Reza a lenda que um dia, ao ser chamado para uma das orações diárias enquanto sua gata, Muezza, dormia sobre seu manto, Maomé preferiu cortar a manga das vestes, em vez de perturbar o felino. Quando ele retornou, ela teria retribuído o gesto curvando-se para o profeta, que respondeu acariciando suas costas três vezes.
Um conto passado oralmente na tradição árabe, que provavelmente nasceu de histórias mais antigas do que o próprio islã, a passagem ajuda a explicar a reverência que os gatos contam nos países do Oriente Médio e que surpreendeu jornalistas, torcedores e jogadores ao desembarcarem em Doha, no Catar, para a Copa do Mundo.
— Você chega aqui e começa a ver gato, gato e gato. E é completamente diferente, porque eles ficam em ambientes fechados e não acontece nada. As pessoas tratam com absoluta naturalidade. Você está em um restaurante, tem um gatinho andando e ninguém sequer fica dizendo "olha, que bonitinho!". É como se eles fossem pessoas, sabe? — conta o jornalista Diogo Oliver, parte da equipe de GZH que está cobrindo o Mundial. — O gato não chega a ser um animal sagrado, mas ele é muito respeitado.
Os felinos têm à cultura islâmica para agradecer por esse status, uma vez que ela não apenas manteve viva tradições das civilizações egípcias e mesopotâmicas, que reverenciavam gatos desde os dias antigos, como adicionaram novas lendas que reforçam o valor destes animais como companhia — um conto chega a afirmar que a certa altura Maomé foi salvo de uma picada fatal de cobra justamente por um gato.

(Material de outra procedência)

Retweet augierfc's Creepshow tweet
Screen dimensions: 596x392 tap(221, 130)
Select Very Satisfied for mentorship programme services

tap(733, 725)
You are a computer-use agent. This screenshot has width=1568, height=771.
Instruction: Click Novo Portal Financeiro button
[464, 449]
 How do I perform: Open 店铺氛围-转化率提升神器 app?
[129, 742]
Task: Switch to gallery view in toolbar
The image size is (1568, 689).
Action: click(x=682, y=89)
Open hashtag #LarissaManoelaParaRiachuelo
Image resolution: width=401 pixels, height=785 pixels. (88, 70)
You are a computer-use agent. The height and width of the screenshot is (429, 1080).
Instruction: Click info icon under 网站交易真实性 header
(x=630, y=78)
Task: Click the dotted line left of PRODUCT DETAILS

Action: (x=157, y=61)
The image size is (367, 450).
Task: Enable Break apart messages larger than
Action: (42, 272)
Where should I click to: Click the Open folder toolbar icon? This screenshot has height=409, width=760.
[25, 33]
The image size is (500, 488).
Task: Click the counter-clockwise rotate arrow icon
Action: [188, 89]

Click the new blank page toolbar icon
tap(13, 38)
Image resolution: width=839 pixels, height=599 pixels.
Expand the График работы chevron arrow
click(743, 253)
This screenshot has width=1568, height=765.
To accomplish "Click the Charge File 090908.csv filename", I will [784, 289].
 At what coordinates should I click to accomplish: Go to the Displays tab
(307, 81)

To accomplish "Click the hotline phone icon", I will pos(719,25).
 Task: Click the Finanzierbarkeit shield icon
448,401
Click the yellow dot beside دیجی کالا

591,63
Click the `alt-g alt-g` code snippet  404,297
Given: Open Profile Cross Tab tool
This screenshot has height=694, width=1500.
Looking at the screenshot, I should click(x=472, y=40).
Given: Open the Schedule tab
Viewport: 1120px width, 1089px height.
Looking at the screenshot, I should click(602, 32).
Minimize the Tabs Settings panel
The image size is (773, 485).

"O cristianismo sempre encarou os gatos com suspeita. Ao longo dos séculos, a pobre criatura foi acusada de todos os crimes concebíveis, desde roubar o fôlego de recém-nascidos até servir como minion de Satanás", destaca o autor Sam Stall, no livro 100 Cats Who Changed Civilization. "O Islã, no entanto, tem a visão oposta. O gato é tão altamente estimado que é permitido até mesmo nas mesquitas."
Já nascem livres
Além dos templos, restaurantes e shoppings, os felinos também vem desfilando como donos pelos Centros de Treinamento da Copa — inclusive da Seleção Brasileira — como o mundo descobriu nesta quarta-feira (7), durante a entrevista coletiva de Vinícius Jr. Um bichano mais ousado pulou na bancada com os microfones para ficar perto do craque e precisou ser removido pelo assessor da CBF, Vinicius Rodrigues.
Dócil, como só um gato bem tratado por todos consegue ser, o felino até aceitou alguns carinhos de Rodrigues antes de ser pego de surpresa e jogado no chão. O movimento um pouco brusco, que rendeu algumas críticas online, não foi percebido como nada demais por quem o presenciou ao vivo:
— O jeito de você pegar o gato por essa parte de cima do pescoço não é exatamente uma violência. Talvez ele pudesse ter sido mais querido na hora de colocar no chão, mas não chega a tanto. É meio procurar pelo em ovo. Acho que não teve nenhum problema diplomático por conta do gatinho — brinca Diogo.
Rodrigues não foi o único que não pareceu exatamente à vontade com a reverência aos felinos. Na última semana, o atacante Randal Kolo Muani entregou um de seus companheiros de equipe aos jornalistas:
— Ousmane (Dembele) tem medo de gatos. Os gatos ficam andando ao nosso redor quando comemos fora do hotel, e isso o assusta — revelou. — Faz todo mundo rir um pouco!
Apesar do status diferenciado, os gatos não estão acima de toda dificuldade no Catar. O portal Doha News, por exemplo, destaca que a população de felinos nas ruas do Catar aumentou consideravelmente nos últimos anos por causa da covid-19, que levou muitos estrangeiros a deixar o país e também afetou financeiramente muitos cataris.
"Durante o auge da pandemia os animais também foram abandonados desenfreadamente por famílias que antes cuidavam deles devido à fake news que circularam sobre animais de estimação que contraíram o novo coronavírus e infectaram membros da família", acrescenta a publicação.
Desde então, surgiram muitas ONGs para tentar auxiliar os felinos a viver nas ruas ou a encontrar novos lares. A Qatar Animal Welfare Society (QAWS), por exemplo, recomenda que aqueles que desejam ajudar aos animais de rua os alimentem somente uma vez por dia ou em dias alternados, para que eles não dependam de uma só pessoa e percam o instinto de caça. Também é recomendado sempre oferecer água limpa e fresca para os animais, por causa do clima no país.